> **GIVEN PASSAGE**:
+++++

The book is an engaging memoir that deftly weaves hilarious episodes from the author's life, includes learned observations on the interdependence of insects and plants, and juxtaposes serious environmental issues with World War II trivia.

Book review: 'Butterflies On The Roof Of The World: A Memoir'

Book: Butterflies On The Roof Of The World: A Memoir
Author: Peter Smetacek
Publisher: Aleph
Pages: 224
Price: Rs495

High in the Western Himalayas lives a man with an obsession. Often courting danger, he explores uncharted, sometimes treacherous terrain, accepting with good humour the challenges thrown his way, including the “inevitable poverty and tribulation” that follow, for his chosen path is “not a regular career option”, especially for someone without formal training. But apart from firm resolve, what sustains Peter Smetacek’s passion is the thrill of discovery that has spurred him on since his first failed attempt as a boy to catch a butterfly (it was an Orange Oakleaf, “one of the prizes of the insect world”).

+++++

> **GIVEN INFORMATION**:

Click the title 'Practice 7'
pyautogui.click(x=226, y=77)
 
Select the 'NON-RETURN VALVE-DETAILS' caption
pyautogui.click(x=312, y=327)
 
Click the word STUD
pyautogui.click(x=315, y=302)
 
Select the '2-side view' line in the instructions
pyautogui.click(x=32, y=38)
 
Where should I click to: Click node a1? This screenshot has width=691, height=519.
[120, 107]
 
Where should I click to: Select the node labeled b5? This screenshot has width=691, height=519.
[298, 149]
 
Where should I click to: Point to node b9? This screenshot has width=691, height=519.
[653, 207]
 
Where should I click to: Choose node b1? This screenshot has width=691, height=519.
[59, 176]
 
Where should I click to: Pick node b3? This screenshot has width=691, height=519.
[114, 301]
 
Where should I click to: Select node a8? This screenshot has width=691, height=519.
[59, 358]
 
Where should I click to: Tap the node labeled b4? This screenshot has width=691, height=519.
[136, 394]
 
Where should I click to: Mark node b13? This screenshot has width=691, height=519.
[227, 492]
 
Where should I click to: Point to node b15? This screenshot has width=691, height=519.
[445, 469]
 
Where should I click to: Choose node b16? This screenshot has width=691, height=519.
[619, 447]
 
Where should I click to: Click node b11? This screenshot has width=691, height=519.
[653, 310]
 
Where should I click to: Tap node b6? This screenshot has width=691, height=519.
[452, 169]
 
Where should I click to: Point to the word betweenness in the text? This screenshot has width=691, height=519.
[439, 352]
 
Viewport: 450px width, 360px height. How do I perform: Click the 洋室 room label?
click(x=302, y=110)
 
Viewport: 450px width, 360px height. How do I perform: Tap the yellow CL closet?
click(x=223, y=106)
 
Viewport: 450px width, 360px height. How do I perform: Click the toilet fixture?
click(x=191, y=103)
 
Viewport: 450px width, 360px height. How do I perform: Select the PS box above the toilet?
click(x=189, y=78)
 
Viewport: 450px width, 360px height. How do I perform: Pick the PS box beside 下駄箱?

+++++

> **REQUIRED WORK**:
1/ According to the book review, which publisher released the memoir?
2/ Please write out the part of the book review that begins at the words "The book is" and stops after the words "War II trivia.".
3/ Carry the review of Butterflies On The Roof Of The World further, starting after its last sentence.

> **ANSWERS FOR THE EXERCISE**:
1/ Aleph

2/
The book is an engaging memoir that deftly weaves hilarious episodes from the author's life, includes learned observations on the interdependence of insects and plants, and juxtaposes serious environmental issues with World War II trivia.

3/
Butterflies On The Roof Of The World is an engaging memoir that deftly weaves hilarious episodes from the author’s life, includes learned observations on the interdependence of insects and plants, and juxtaposes serious environmental issues with World War II trivia.

Smetacek flits gracefully between, say, the variations in size, colour and pattern that can occur with seasonal changes in a species of butterfly, to tales of famous lepidopterists like Nikolai Romanov, first cousin of Russia’s Tsar Alexander III, who had quietly collaborated with a British counterpart on a micro-moth project despite a political face-off between their two countries. We learn of “motion camouflage”, a form of self-defence practiced by dragonflies that is being studied by modern air forces and of “caterpillar mushrooms” that contain Cordyceptin, a steroid undetected in dope tests and sold for millions of dollars on the international market.

Smetacek’s prose is livened by a sense of humour that is endearing. If the author is any indication, lepidopterists are anything but a bunch of crashing bores; they’re eccentric to the back teeth.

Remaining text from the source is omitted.